CARICOM vows to continue accepting medical missions from Cuba

The Caribbean Community (CARICOM) has declared that its member states will continue to accept medical missions from Cuba and acknowledged the contribution of these teams to the wellbeing of the Caribbean people especially during the fight against COVID-19.

In the Final Declaration of the 7th CARICOM-CUBA Summit Meeting on December 8th, members states welcomed the medical assistance provided by the Government of Cuba in response to the COVID-19 pandemic and rejected “attempt[s] to discredit, distort or disrupt Cuban medical assistance.”

They stressed that this assistance is an important aid to the region and to Caribbean healthcare system.

According to the declaration members states are deeply grieved by the loss of lives and concerned by the extensive socioeconomic effects of the COVID-19 pandemic.

The statement released after the conclusion of the virtual summit meeting appears to be a repudiation of a call from officials of the United States government for all nations to stop using Cuba’s medical missions.

In September U.S. State Department officials told a news conference in New York that Cuba’s international medical missions are a form of human trafficking and modern slavery.

According to a report from the Thomson Reuters Foundation the State Department has claimed that Cuba refuses to pay the medical staff and held them against their will.

This is a repeat of allegations made by Brazilian President Jair Bolsonaro who last year called the Cuban doctors “slave labor”. Cuba immediately recalled its 8,300 medical workers stationed there.

Cuba has a respected health service and generates major export earnings by sending more than 50,000 health workers to more than 60 countries.

In June US Republican Senator Rick Scott introduced a bill which seeks to extend punitive measures against countries that hire Cuban doctors through the medical mission which is controlled by the government of the island.

He accused the Cuban government of participating in the human trafficking of doctors.

The Cut Profits to the Cuban Regime Act seeks to have the State Department publish a list of countries that contract doctors through the Cuban government.

According to Scott, this will influence their ranking in the State Department’s annual Trafficking in Persons Report.

The Organisation of Eastern Caribbean States immediately dismissed Scott’s claims noting that the provision of specialised healthcare through the Henry Reeve Medical Brigades has not only augmented the scarce medical resources of OECS Member States but has provided assurance to the general population of the region’s capacity to fight and manage COVID-19.

“Cuba’s support to the health sector in the Caribbean has a long and exemplary history that has benefitted numerous Caribbean citizens,” they said in a statement at the time.

Several members of the medical brigade have however supported the contention of the US government.

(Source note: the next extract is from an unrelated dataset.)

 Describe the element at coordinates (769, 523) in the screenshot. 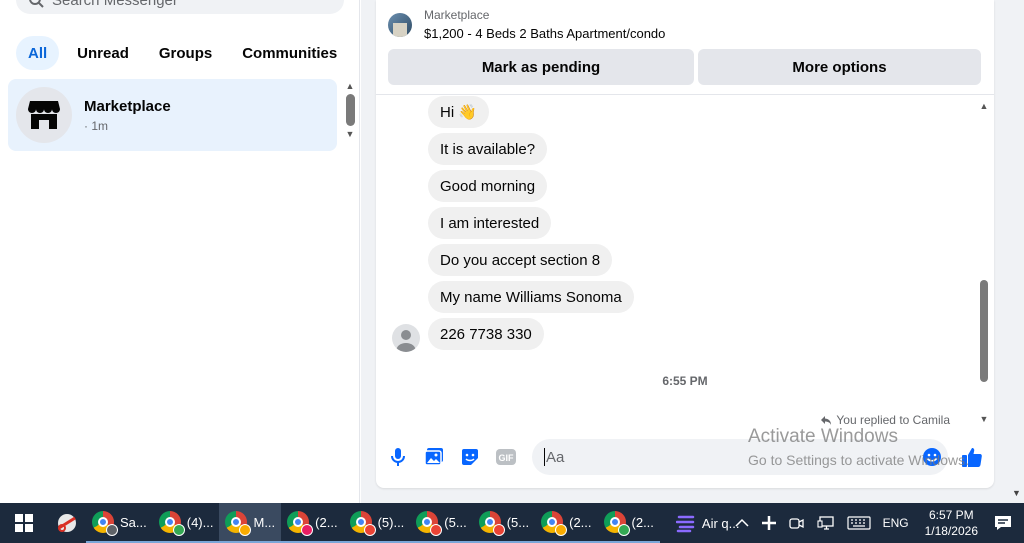

I see `plus-icon` at that location.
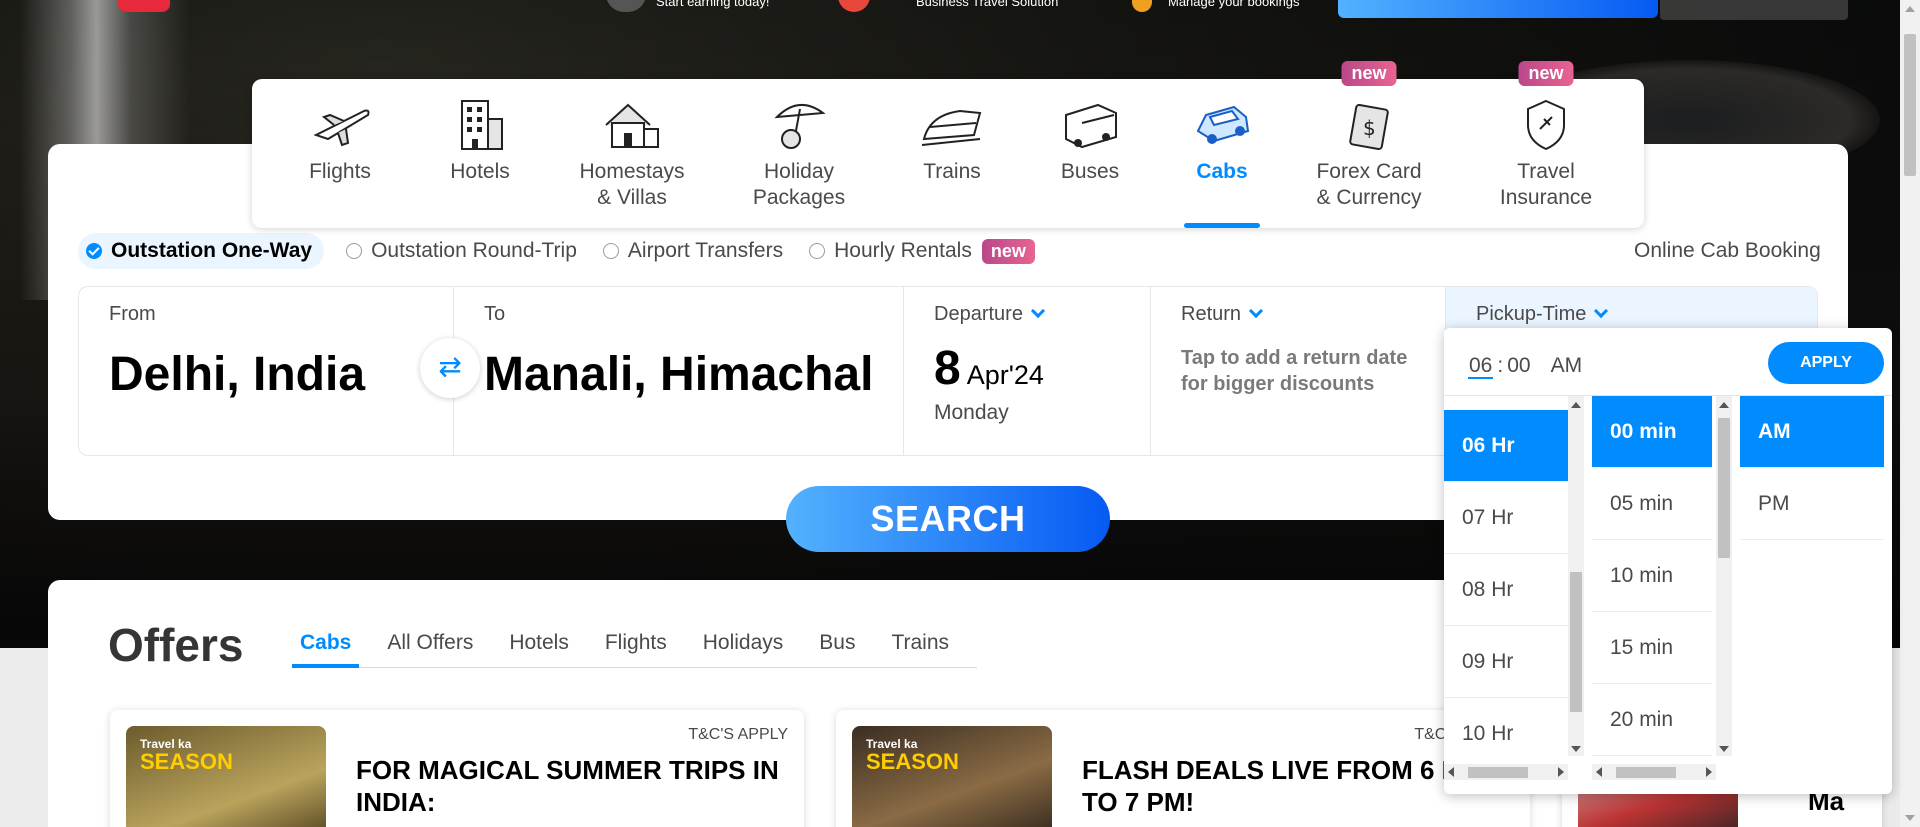  Describe the element at coordinates (266, 371) in the screenshot. I see `from-field: From Delhi, India` at that location.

Those doctors filed a federal lawsuit in Florida last year against the Pan American Health Organization (PAHO), an international agency that brokered Cuba’s arrangement with Brazil.

The doctors said PAHO, a division of the World Health Organization, was enabling the trafficking of medical professionals.

Ramona Matos, a Cuban doctor, who spoke at the September press conference said she worked with medical missions in Bolivia and Brazil where Cuban security agents took away the doctors’ passports and other identification.

“We were undocumented,” she said, “If anything happened to us, we got hurt, we died … nobody would know our identity.”

Nearly all of the doctors’ earnings were sent back to Cuba where they were frozen in accounts that they could not access until they completed their missions, she claimed.

“We were basically being trafficked, and we were victims and exploited by the Cuban government Matos maintained.